Julie Bassett (Hon. Membership Secretary) 07749 822508 [email protected]

James Russell (Hon. Treasurer) [email protected]

Rob Iles (Secretary) 0793 0510 373 [email protected]



It is proposed to hold a short EGM immediately before the lecture on 10 October.  The purpose is to briefly discuss and agree (or otherwise) the following changes (see italics below) to BAAS Rules, as proposed by BAAS Committee:

Rule 6.  SUBSCRIPTIONS – Replace and simplify existing section with:

Annual subscriptions (including standing orders) shall be payable in advance on 1 January with the following categories of membership (with proposed new rates for 2019 in brackets):

 – Individuals (£10)

– Couples, each having full rights but sharing publications (£15)

– Institutions (£20)

 Membership shall automatically lapse on 31 December for which a subscription was due after at least one reminder has been given to the member.  The subscription of a new member joining after 30 September shall cover the following year as well as the rest of the current year but shall be at the rate applicable on 1 January the following yearFrom time to time the Committee can review and raise subscription rates.

 Rule 2.  OBJECTS – This rule stays same but order changes thus:

c (lectures and events etc) becomes a (research etc), and a becomes c

 Rule 9b.  USE OF FUNDS – Delete “audited” and replace with “examined”

 Rule 11b.  GENERAL MEETINGS – Line 1:  change “and” to “or”

 Rule 14.  ALTERATION OF RULES – Line 3: change “14 days” to “28 days”

 Copies of the current Rules can be seen on this website (see above, below title).




Talks usually take place on the second Wednesday of the month in the APOSTLE ROOM, CLIFTON CATHEDRAL, PEMBROKE ROAD, CLIFTON, BRISTOL, BS8 3BX starting at 7.30pm and finishing around 9.30pm.  Tea and coffee and biscuits are freely available from 7.00 pm and again after the talk.  Ample car parking is available in the Cathedral car park, entrance from Worcester Road off Pembroke Road.  The 8 and 9 buses both run along Pembroke Road.  The entrance to the Apostle Room is on the same level as the car park, under the main part of the Cathedral.  Guests are welcome at a charge of £1.00 per meeting (no charge for members).

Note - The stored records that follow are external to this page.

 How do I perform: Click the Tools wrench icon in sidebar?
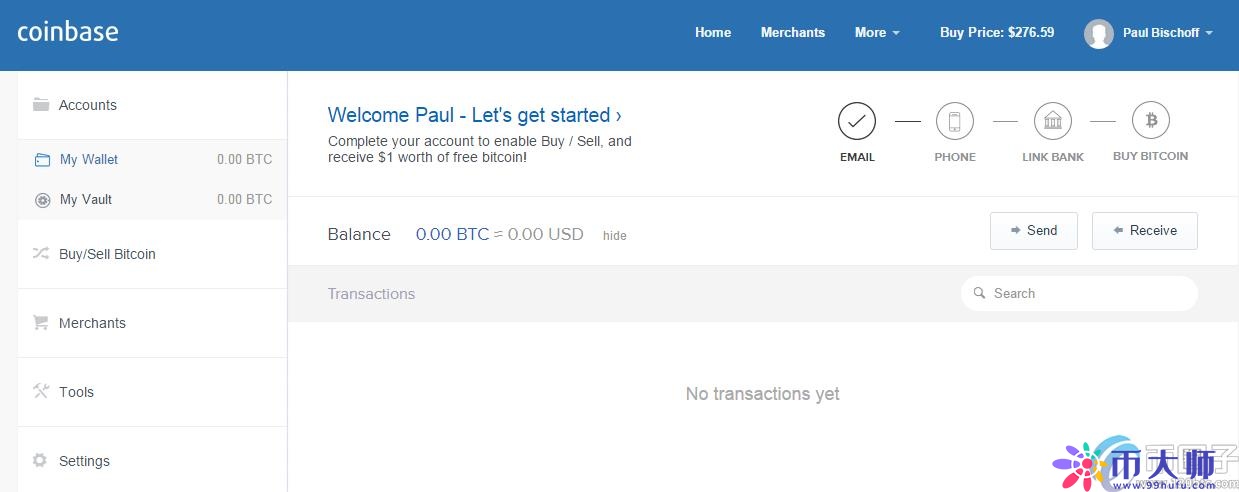41,391
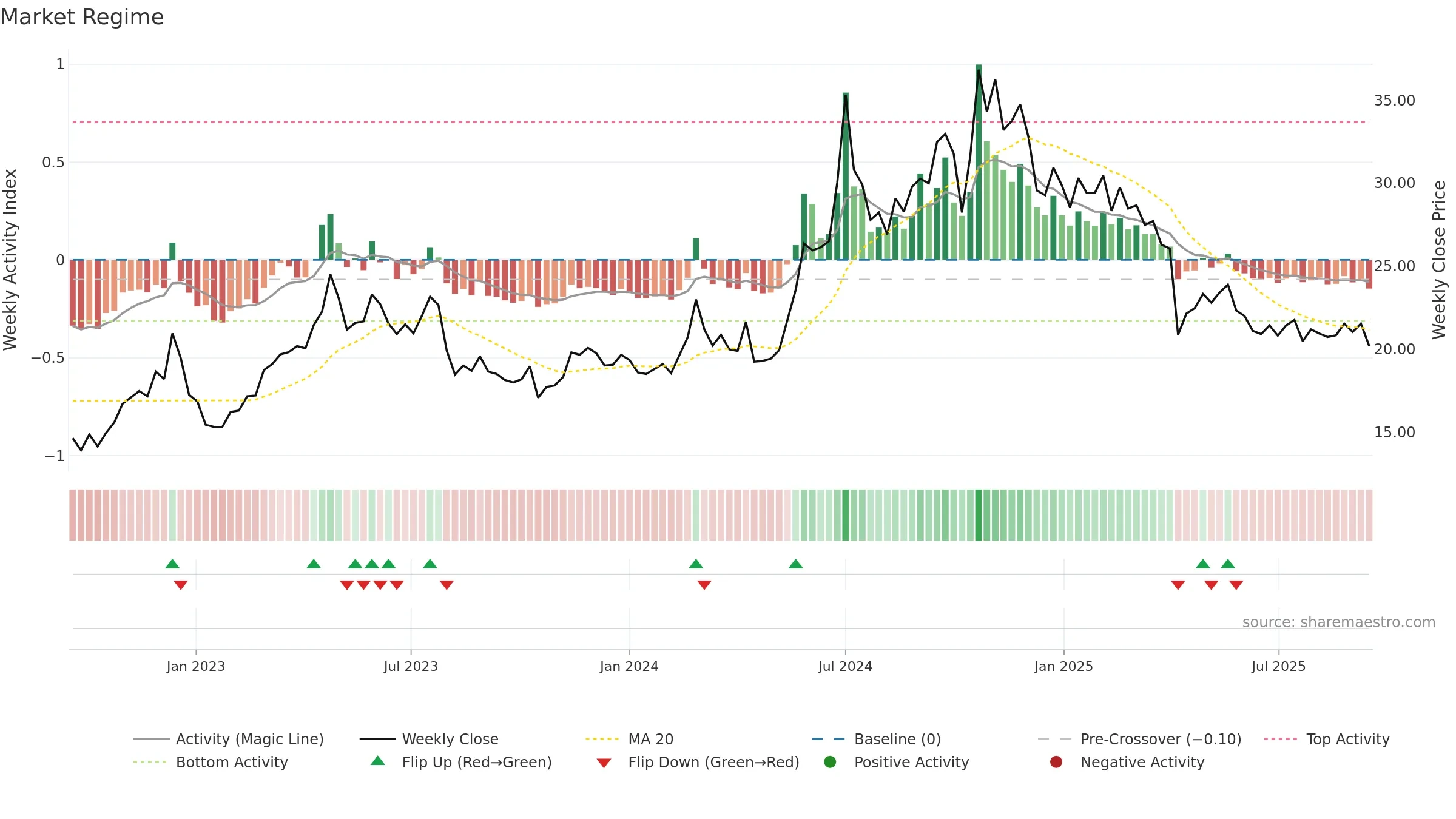Click the Flip Up green triangle legend icon
The height and width of the screenshot is (819, 1456).
click(378, 761)
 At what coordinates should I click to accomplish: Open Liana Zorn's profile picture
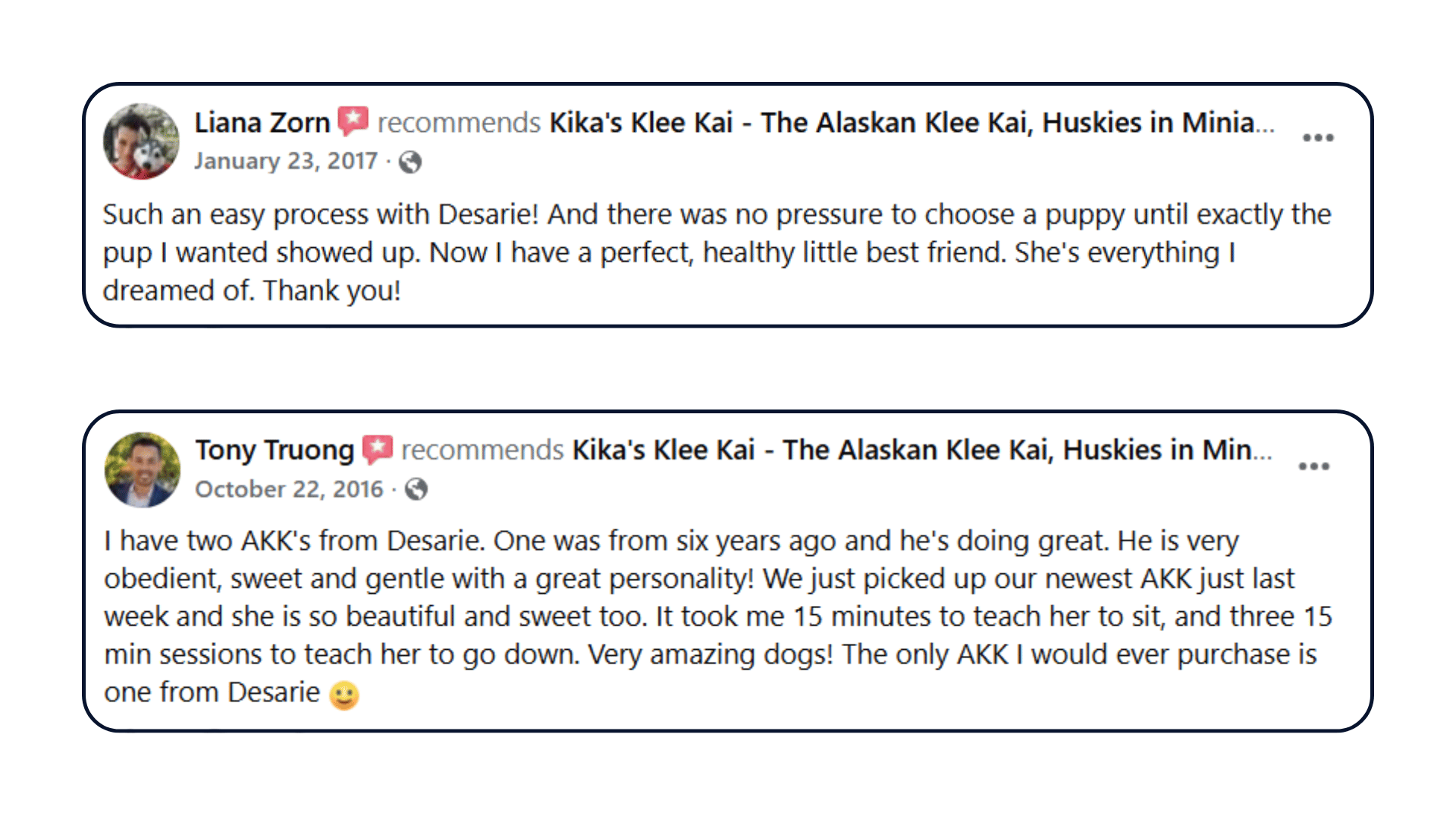(141, 141)
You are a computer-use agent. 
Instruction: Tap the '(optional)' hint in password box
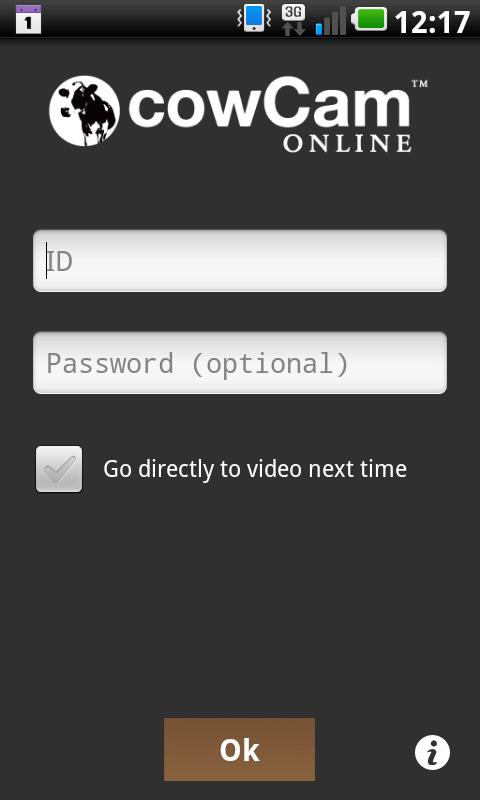click(270, 364)
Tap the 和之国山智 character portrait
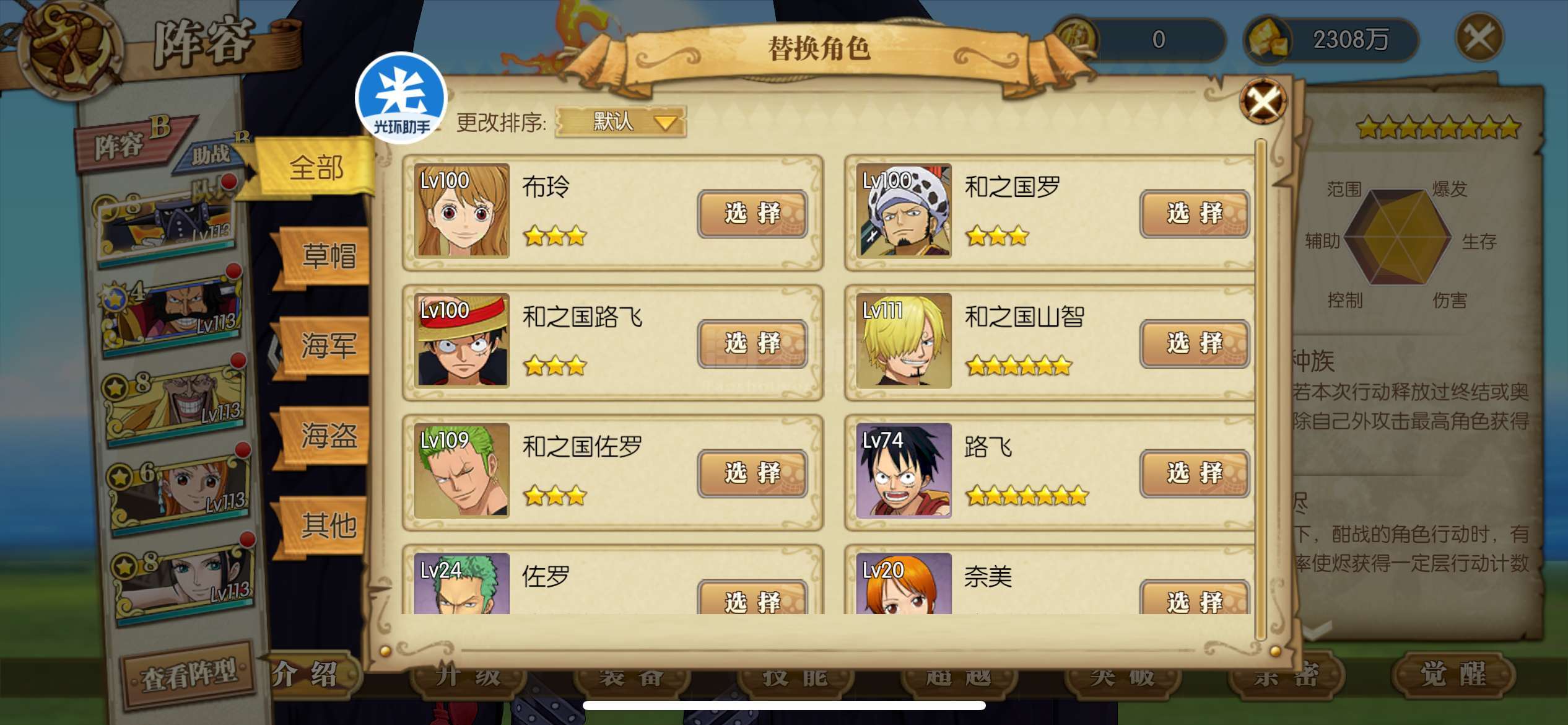The image size is (1568, 725). pos(904,341)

WEDNESDAY 12 SEPTEMBER 2018:  Cai Mason, Wessex Archaeology. BATH QUAYS WATERSIDE:  the archaeology of urbanisation, industry and the poor in an 18th Century Spa Town.

Illustrated talk by Cai Mason, Senior Project Officer, Wessex Archaeology.An insight into the results from excavations at Bath Quays and an explanation of how John Strahan’s plans for an elegant suburb for the wealthy turned into one of Bath’s notorious slums.


WEDNESDAY 10 OCTOBER 2018;   Dr. Nick Corcos, Landscape Historian.    

THE CAT AND THE COFFINS: excavations within St. George’s graveyard, Brandon Hill, Bristol, 2016.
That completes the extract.